Collected data entries:
========================================

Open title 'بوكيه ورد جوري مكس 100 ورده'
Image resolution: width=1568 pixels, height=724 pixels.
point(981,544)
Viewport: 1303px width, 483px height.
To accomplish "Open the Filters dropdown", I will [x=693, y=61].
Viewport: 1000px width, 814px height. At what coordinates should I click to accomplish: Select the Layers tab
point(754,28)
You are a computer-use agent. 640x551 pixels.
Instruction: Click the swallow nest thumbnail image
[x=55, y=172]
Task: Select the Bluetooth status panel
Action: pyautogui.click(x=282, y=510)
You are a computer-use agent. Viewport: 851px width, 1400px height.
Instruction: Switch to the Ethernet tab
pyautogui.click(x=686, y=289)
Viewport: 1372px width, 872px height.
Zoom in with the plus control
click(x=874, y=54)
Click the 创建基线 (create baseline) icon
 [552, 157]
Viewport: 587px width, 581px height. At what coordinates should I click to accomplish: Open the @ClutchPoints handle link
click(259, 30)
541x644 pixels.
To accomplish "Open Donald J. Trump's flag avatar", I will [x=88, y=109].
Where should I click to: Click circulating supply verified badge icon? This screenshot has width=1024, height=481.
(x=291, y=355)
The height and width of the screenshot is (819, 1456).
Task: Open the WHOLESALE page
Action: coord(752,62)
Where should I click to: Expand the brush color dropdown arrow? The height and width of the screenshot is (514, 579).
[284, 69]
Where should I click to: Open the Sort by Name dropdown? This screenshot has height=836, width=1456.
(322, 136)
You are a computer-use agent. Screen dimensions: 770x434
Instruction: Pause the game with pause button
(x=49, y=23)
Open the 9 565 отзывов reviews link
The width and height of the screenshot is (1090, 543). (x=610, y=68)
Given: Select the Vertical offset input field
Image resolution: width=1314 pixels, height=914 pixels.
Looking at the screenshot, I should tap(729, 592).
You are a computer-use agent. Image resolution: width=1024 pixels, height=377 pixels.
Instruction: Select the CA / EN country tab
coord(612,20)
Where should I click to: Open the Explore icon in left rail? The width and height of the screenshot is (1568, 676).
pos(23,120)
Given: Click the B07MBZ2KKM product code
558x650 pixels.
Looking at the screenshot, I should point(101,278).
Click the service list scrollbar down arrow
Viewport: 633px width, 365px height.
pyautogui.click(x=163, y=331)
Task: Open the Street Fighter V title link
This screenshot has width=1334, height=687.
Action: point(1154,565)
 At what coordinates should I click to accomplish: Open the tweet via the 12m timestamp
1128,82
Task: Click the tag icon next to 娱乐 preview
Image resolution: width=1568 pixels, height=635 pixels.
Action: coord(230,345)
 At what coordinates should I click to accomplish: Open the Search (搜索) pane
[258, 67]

========================================

ABOUT THIS EXERCISE: What you return should be the records above, repeated exactly.

SOLUTION TO THIS PROBLEM:
Open title 'بوكيه ورد جوري مكس 100 ورده'
Image resolution: width=1568 pixels, height=724 pixels.
point(981,544)
Viewport: 1303px width, 483px height.
To accomplish "Open the Filters dropdown", I will [x=693, y=61].
Viewport: 1000px width, 814px height. At what coordinates should I click to accomplish: Select the Layers tab
point(754,28)
You are a computer-use agent. 640x551 pixels.
Instruction: Click the swallow nest thumbnail image
[x=55, y=172]
Task: Select the Bluetooth status panel
Action: pyautogui.click(x=282, y=510)
You are a computer-use agent. Viewport: 851px width, 1400px height.
Instruction: Switch to the Ethernet tab
pyautogui.click(x=686, y=289)
Viewport: 1372px width, 872px height.
Zoom in with the plus control
click(x=874, y=54)
Click the 创建基线 (create baseline) icon
 [552, 157]
Viewport: 587px width, 581px height. At what coordinates should I click to accomplish: Open the @ClutchPoints handle link
click(259, 30)
541x644 pixels.
To accomplish "Open Donald J. Trump's flag avatar", I will [x=88, y=109].
Where should I click to: Click circulating supply verified badge icon? This screenshot has width=1024, height=481.
(x=291, y=355)
The height and width of the screenshot is (819, 1456).
Task: Open the WHOLESALE page
Action: coord(752,62)
Where should I click to: Expand the brush color dropdown arrow? The height and width of the screenshot is (514, 579).
[284, 69]
Where should I click to: Open the Sort by Name dropdown? This screenshot has height=836, width=1456.
(322, 136)
You are a computer-use agent. Screen dimensions: 770x434
Instruction: Pause the game with pause button
(x=49, y=23)
Open the 9 565 отзывов reviews link
The width and height of the screenshot is (1090, 543). (x=610, y=68)
Given: Select the Vertical offset input field
Image resolution: width=1314 pixels, height=914 pixels.
Looking at the screenshot, I should tap(729, 592).
You are a computer-use agent. Image resolution: width=1024 pixels, height=377 pixels.
Instruction: Select the CA / EN country tab
coord(612,20)
Where should I click to: Open the Explore icon in left rail? The width and height of the screenshot is (1568, 676).
pos(23,120)
Given: Click the B07MBZ2KKM product code
558x650 pixels.
Looking at the screenshot, I should point(101,278).
Click the service list scrollbar down arrow
Viewport: 633px width, 365px height.
pyautogui.click(x=163, y=331)
Task: Open the Street Fighter V title link
This screenshot has width=1334, height=687.
Action: point(1154,565)
 At what coordinates should I click to accomplish: Open the tweet via the 12m timestamp
1128,82
Task: Click the tag icon next to 娱乐 preview
Image resolution: width=1568 pixels, height=635 pixels.
Action: coord(230,345)
 At what coordinates should I click to accomplish: Open the Search (搜索) pane
[258, 67]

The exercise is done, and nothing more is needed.